Malignant recurrence rate
“The headline result for the study is … we had three malignant recurrences, for a 1.3% rate, with an upper confidence limit of 4% – below our 5% target,” Dr. Huddart said at the 2017 Genitourinary Cancers Symposium sponsored by the American Society of Clinical Oncology, ASTRO, and the Society of Urologic Oncology. “We also had three patients – or 1.3% – who presented with differential teratoma[s], so the overall event rate was 2.6% at 2 years.”
“This adjuvant chemotherapy is highly successful in reducing recurrence, with a 2-year recurrence-free rate of 98%. And it does avoid the need for intensive surveillance,” Dr. Huddart said.
“This paper demonstrates that single-cycle treatment is safe and effective and two cycles are unnecessary,” said study discussant Noel W. Clarke, MBBS, FRCS, of the Christie Hospital NHS Foundation Trust in Manchester, England. “So why don’t we give all patients this kind of treatment? It doesn’t come without toxicity,” he said.
Adverse events
Myelosuppression comprised the majority of grade 3 and 4 acute toxicities in the study, which “is what you would expect with BEP chemotherapy,” Dr. Huddart said. The most common adverse events were neutropenia, leukopenia, and febrile neutropenia. He pointed out that the febrile neutropenia rate “was a low 6.4%.” A total of 104 patients experienced any toxicity.
A meeting attendee asked why the investigators did not consider a lower dose of etoposide in the study. Dr. Huddart replied, “We used a standard dose BEP because etoposide reduction might reduce the toxicity, but it might also reduce the efficacy.”
In terms of overall survival, three participants died during the study. One presented 6 months after adjuvant chemotherapy with a large, intra-abdominal recurrence; another patient died from a secondary primary lung cancer; and the third from a drug overdose.
In addition to the 2-year primary outcomes, by 4 years, another malignancy recurrence occurred, for a cumulative rate of 1.8%; including teratomas, the all-recurrence rate increased to 3.1%. “Therefore, we can successfully demonstrate the rate of malignancy after one cycle of BEP is less than 5%,” Dr. Huddart said.

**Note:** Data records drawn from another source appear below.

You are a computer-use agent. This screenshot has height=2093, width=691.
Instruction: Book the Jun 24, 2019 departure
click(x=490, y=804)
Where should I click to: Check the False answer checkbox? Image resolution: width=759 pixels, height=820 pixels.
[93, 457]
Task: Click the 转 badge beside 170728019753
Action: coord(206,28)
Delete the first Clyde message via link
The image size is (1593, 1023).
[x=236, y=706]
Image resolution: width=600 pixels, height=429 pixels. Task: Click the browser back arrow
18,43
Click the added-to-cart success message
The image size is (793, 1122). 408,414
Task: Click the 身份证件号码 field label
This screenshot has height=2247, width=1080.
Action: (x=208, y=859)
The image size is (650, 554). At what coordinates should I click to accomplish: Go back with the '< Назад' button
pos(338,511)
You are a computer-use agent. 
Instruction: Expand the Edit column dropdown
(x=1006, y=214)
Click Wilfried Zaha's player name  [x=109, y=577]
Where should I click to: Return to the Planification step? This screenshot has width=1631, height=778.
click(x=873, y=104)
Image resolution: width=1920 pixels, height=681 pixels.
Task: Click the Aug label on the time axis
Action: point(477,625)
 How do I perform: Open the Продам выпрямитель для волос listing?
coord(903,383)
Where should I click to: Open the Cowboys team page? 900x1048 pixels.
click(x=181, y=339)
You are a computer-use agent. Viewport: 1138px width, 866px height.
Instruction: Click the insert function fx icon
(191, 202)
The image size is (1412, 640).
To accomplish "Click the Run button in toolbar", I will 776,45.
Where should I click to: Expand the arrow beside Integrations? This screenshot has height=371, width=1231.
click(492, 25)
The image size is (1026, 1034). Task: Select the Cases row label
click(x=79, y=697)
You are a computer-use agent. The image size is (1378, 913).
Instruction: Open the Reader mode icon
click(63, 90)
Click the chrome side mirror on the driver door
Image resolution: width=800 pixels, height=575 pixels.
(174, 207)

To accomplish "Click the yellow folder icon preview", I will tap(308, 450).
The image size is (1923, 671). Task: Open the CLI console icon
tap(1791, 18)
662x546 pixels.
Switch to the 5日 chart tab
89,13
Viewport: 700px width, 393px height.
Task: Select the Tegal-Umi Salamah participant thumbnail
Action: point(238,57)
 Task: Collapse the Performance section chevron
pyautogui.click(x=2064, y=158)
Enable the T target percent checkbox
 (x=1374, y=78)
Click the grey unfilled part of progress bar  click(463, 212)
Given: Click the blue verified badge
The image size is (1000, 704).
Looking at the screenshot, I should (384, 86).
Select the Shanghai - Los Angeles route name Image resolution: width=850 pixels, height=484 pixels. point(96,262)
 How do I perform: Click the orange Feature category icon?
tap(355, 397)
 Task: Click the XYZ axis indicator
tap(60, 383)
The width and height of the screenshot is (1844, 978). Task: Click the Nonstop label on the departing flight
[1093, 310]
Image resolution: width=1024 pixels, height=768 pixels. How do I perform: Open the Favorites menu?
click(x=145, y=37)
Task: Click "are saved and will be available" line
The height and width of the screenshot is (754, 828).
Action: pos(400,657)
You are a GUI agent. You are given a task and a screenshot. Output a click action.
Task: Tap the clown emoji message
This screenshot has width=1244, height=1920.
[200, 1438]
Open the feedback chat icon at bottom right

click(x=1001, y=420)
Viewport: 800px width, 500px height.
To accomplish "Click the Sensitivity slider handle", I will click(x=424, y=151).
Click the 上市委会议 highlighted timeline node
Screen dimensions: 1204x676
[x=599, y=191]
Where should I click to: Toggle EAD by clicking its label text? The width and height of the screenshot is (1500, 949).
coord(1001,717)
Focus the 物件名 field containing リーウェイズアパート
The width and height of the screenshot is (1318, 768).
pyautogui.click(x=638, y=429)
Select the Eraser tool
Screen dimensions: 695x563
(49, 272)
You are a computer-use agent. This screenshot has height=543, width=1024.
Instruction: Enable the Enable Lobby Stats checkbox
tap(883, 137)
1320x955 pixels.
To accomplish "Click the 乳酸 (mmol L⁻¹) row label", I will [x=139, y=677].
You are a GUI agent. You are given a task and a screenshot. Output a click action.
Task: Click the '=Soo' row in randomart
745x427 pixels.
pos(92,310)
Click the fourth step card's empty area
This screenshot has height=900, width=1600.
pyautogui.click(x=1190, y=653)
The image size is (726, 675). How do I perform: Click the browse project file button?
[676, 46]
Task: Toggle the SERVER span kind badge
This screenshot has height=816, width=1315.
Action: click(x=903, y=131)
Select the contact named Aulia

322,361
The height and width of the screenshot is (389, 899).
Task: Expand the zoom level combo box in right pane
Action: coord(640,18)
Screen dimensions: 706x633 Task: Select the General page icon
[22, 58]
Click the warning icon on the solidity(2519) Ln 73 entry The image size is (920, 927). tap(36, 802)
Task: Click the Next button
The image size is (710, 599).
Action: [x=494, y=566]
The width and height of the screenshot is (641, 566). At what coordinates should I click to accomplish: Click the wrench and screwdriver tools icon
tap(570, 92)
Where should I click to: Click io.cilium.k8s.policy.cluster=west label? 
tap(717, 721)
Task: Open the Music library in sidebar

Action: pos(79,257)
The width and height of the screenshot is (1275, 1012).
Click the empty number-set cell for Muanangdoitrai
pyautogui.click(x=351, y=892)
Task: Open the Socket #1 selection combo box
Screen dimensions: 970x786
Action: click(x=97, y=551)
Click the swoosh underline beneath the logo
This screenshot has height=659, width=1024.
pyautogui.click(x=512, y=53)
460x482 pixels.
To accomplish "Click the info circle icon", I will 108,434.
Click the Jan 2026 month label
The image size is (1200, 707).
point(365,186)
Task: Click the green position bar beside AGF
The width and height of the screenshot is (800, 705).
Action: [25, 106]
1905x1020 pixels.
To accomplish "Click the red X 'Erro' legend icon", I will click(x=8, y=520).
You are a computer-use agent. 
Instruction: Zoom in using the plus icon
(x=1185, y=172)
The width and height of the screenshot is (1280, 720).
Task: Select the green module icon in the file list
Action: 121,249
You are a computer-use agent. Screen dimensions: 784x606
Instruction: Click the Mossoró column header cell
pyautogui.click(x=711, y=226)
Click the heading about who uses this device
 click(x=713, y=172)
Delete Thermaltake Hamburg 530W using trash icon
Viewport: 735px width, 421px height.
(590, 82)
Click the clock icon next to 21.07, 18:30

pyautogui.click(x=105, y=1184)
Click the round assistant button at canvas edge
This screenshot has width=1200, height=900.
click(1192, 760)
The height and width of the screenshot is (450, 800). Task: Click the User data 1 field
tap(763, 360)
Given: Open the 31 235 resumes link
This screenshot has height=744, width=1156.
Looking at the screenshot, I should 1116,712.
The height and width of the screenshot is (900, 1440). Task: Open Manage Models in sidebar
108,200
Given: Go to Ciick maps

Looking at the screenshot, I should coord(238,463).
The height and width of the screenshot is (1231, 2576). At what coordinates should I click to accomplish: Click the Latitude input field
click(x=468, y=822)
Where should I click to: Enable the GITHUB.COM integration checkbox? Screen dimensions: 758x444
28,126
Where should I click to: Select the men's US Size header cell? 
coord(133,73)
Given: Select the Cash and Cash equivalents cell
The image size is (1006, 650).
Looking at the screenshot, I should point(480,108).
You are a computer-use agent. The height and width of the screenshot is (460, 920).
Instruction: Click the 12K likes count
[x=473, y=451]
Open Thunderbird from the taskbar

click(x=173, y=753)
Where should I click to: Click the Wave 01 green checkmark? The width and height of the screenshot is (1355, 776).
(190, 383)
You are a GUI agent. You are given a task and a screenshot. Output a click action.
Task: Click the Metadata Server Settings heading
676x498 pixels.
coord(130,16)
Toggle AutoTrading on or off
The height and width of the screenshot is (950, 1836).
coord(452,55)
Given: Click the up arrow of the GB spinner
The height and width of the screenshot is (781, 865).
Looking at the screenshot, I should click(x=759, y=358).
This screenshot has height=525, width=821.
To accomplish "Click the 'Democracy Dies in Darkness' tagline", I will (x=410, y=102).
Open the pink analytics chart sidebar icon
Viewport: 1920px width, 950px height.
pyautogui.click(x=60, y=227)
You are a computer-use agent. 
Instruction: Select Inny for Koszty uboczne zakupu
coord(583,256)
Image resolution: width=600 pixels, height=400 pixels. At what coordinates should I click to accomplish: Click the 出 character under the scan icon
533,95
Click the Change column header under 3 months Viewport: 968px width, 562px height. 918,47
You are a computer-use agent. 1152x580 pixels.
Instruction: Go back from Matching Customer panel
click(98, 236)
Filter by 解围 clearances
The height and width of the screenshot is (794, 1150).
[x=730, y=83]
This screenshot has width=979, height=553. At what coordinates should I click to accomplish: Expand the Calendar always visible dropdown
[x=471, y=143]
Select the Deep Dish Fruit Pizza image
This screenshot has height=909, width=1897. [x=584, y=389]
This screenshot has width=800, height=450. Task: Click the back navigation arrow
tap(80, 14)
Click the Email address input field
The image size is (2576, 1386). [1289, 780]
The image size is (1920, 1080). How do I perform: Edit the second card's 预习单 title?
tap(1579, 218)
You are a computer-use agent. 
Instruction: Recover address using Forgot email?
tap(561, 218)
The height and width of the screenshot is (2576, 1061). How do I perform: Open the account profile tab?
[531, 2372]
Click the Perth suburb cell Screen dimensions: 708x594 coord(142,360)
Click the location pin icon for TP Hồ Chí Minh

Participants were aged 16 years and older with clinical stage I disease, including both mixed or pure nonseminomatous germ cell tumors. Patients also received two prophylactic agents. “We were keen to reduce the incidence of neutropenic sepsis and gave propped up G-CSF [granulocyte-colony stimulating factor] and propped up antibiotics,” Dr. Huddart said.
“This is a new treatment approach for an uncommon cancer,” Dr. Huddart said. Adoption of the protocol would reduce the overall exposure to chemotherapy in a young patient population, he added. “Just 20% of patients were [older than] age 40.”
AT THE GENITOURINARY CANCERS SYMPOSIUM
Key clinical point: A single cycle of adjuvant BEP looks promising in testicular cancer.
Major finding: A malignant recurrence rate of 1.3% at 2 years following a single cycle of BEP.
Data source: Multicenter study of 246 men with stage I nonseminomatous or combined germ cell testicular cancer.
Disclosures: The Institute of Cancer Research UK and the Queen Elizabeth Hospital Birmingham funded the study. Dr. Huddart is a consultant/adviser for Astellas Pharma and Merck Sharp & Dohme. He also receives research funding from Janssen, Lilly, and Roche.